In coffee percolation, soluble compounds leave the coffee grounds and join the water to form coffee. Insoluble compounds remain within the coffee filter.

In physics, chemistry and materials science, percolation (from Lat. percōlāre, to filter or trickle through) concerns the movement and filtering of fluids through porous materials (for more details see percolation theory). During the last five decades, percolation theory, an extensive mathematical model of percolation, has brought new understanding and techniques to a broad range of topics in physics, materials science, complex networks, epidemiology as well as in geology. In Geology, percolation is filtration of water through soil and permeable rocks.
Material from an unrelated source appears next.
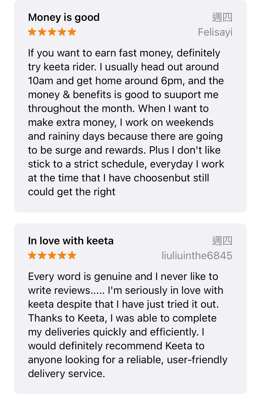The width and height of the screenshot is (261, 400).
Task: Tap first star of "Money is good" review
Action: [32, 32]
The water flows to groundwater storage (aquifers)

Percolation typically exhibits universality. Statistical physics concepts such as scaling theory, renormalization, phase transition, critical phenomena and fractals are useful to characterize percolation properties. Combinatorics is commonly employed to study percolation thresholds. Applications / specific examples include:

• coffee percolation, where the solvent is water, the permeable substance is the coffee grounds, and the soluble constituents are the chemical compounds that give coffee its color, taste, and aroma
• movement of weathered material down on a slope under the earth's surface
• the act of 'upwards' claiming; whereby a claimed subject who is claimed by another entity, is funneled to their claimer
• cracking of trees with the presence of two conditions, sunlight and under the influence of pressure
• Robustness of networks to random and targeted attacks
• Transport in porous media
• Epidemic spreading
• Surface roughening

By analytical studies, only few exact results can be obtained for percolation. Hence, many results have been obtained from computer simulations. The current fastest algorithm for percolation was published in 2000 by Mark Newman and Robert Ziff.^[1]

See also

• Conductance
• Self-organization
• Self-organized criticality
• Percolation theory
• Percolation threshold
• Percolation critical exponents
• Water pipe percolator
• Groundwater recharge
• Septic tank
• Critical exponents
• Phase transition
• Complex network
• Epidemic spreading
• Immunization
• Branched polymer
• fragmentation
• Supercooled water
• Polymerization
• Gelation
• Porous and amorphous material
• Galactic structure

References

1. M.E.J. Newman and R.M. Ziff, Efficient Monte Carlo Algorithm and High-Precision Results for Percolation, Phys. Rev. Lett. 85 , 4104–4107 (2000), link http://link.aps.org/doi/10.1103/PhysRevLett.85.4104. Papercore summary Newman2000.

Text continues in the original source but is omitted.